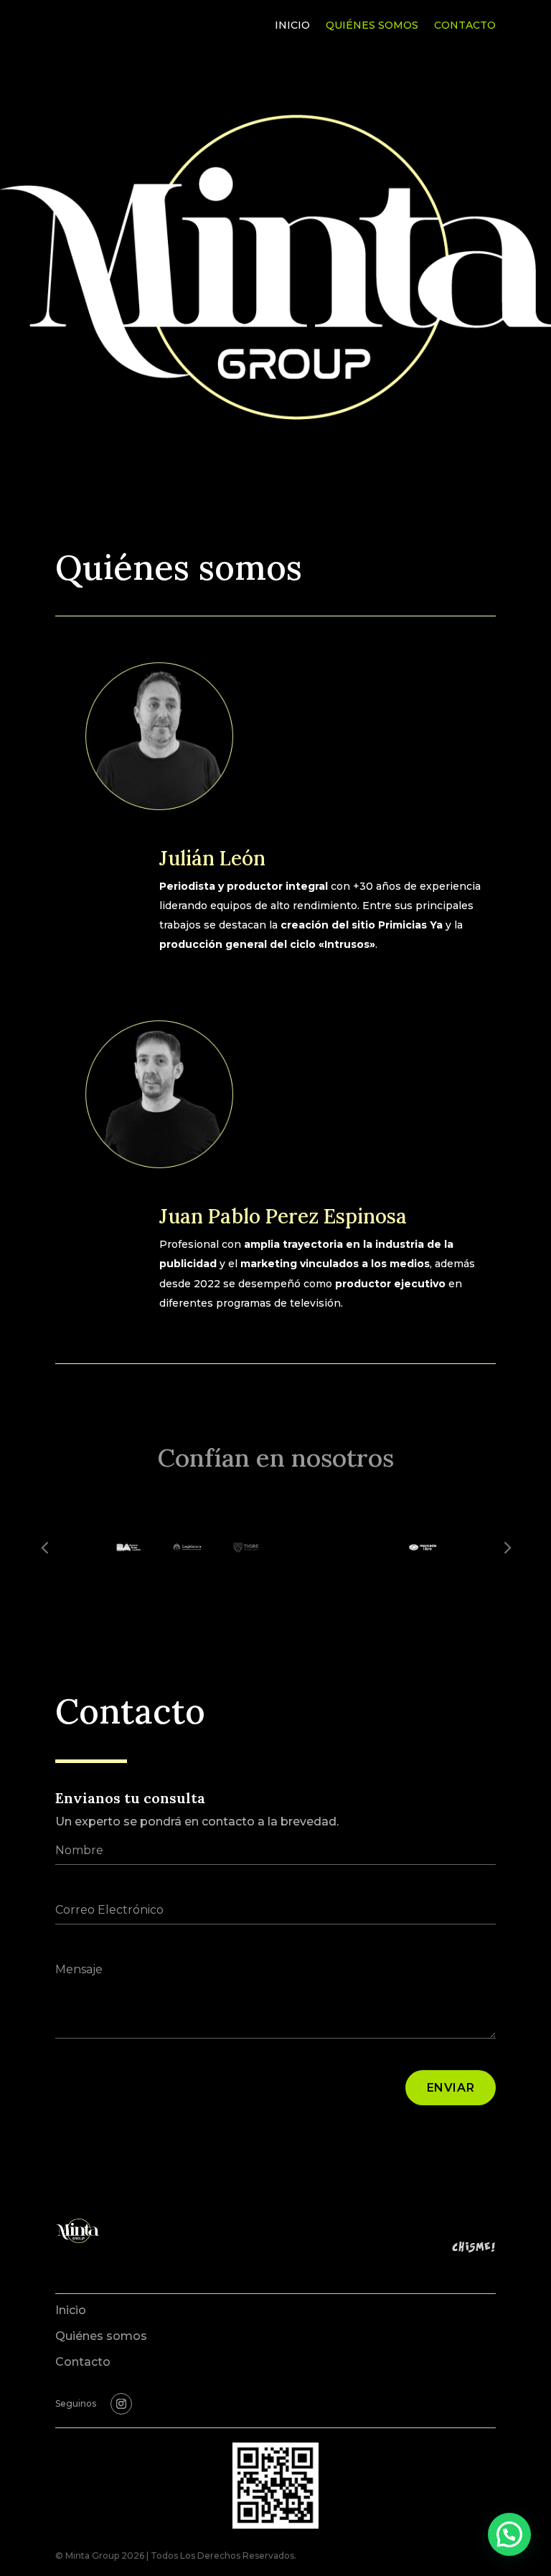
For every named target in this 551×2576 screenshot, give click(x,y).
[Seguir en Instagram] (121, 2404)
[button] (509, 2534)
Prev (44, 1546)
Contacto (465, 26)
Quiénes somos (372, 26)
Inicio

- _INSTRUCTIONS FOR THE TASK_: The entries above need to be printed again exactly; please exclude all pictures.

- _OUTPUT BELOW_:
For every named target in this 551×2576 screenshot, give click(x,y).
[Seguir en Instagram] (121, 2404)
[button] (509, 2534)
Prev (44, 1546)
Contacto (465, 26)
Quiénes somos (372, 26)
Inicio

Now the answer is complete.